§ **Excerpt**:
+-------+

Obstructive sleep apnea in children and adolescents with and without obesity.


Department of Otorhinolaryngology and Maxillofacial Surgery, Zealand University Hospital, Køge, Lykkebaekvej 1, 4600, Køge, Denmark. [Email]


OBJECTIVE : To investigate the prevalence of obstructive sleep apnea (OSA) in children referred for obesity treatment, and to compare the prevalence with that of a normal-weight group. Moreover, we examined the association between Body Mass Index Standard Deviation Score (BMI SDS) and the Apnea-Hypopnea Index (AHI).
METHODS : This cross-sectional study included 139 children aged 7-18 years with overweight/obesity (BMI SDS >1.28) recruited from an obesity treatment clinic. The normal-weight group consisted of 33 children (BMI SDS ≤ 1.28) aged 7-18 years recruited from schools. Sleep examinations were performed using a type 3 portable sleep monitor (Nox T3). OSA was defined as AHI ≥ 2. Height and weight were measured and the tonsillar size was clinically estimated using the Brodsky scale.

+-------+

§ **Collected material**:
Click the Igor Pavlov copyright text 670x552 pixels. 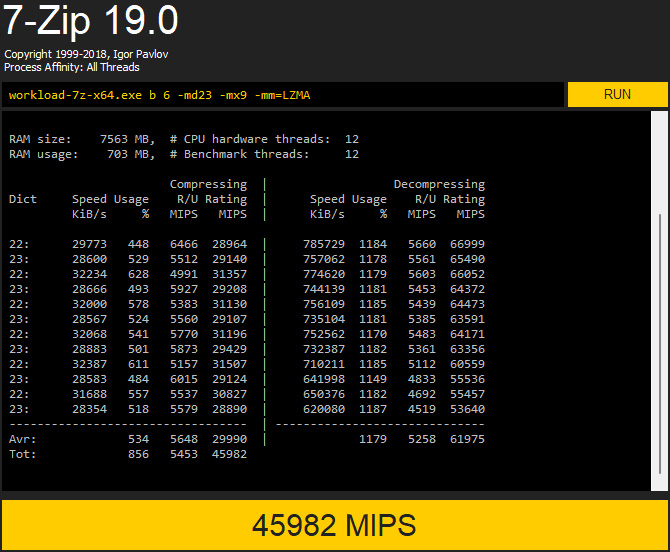coord(71,54)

+-------+

§ **Work item A**: Edit the sleep apnea abstract from "Department of Otorhinolaryngology" up to and including "Apnea-Hypopnea Index (AHI).", replacing "prevalence" with "frequency".
§ **Work item B**: In the sleep apnea abstract, how was OSA defined?
The listing has no connection to the sleep apnea abstract.

§ **Response A**:
Department of Otorhinolaryngology and Maxillofacial Surgery, Zealand University Hospital, Køge, Lykkebaekvej 1, 4600, Køge, Denmark. [Email]


OBJECTIVE : To investigate the frequency of obstructive sleep apnea (OSA) in children referred for obesity treatment, and to compare the frequency with that of a normal-weight group. Moreover, we examined the association between Body Mass Index Standard Deviation Score (BMI SDS) and the Apnea-Hypopnea Index (AHI).

§ **Response B**: OSA was defined as an Apnea-Hypopnea Index (AHI) of 2 or more.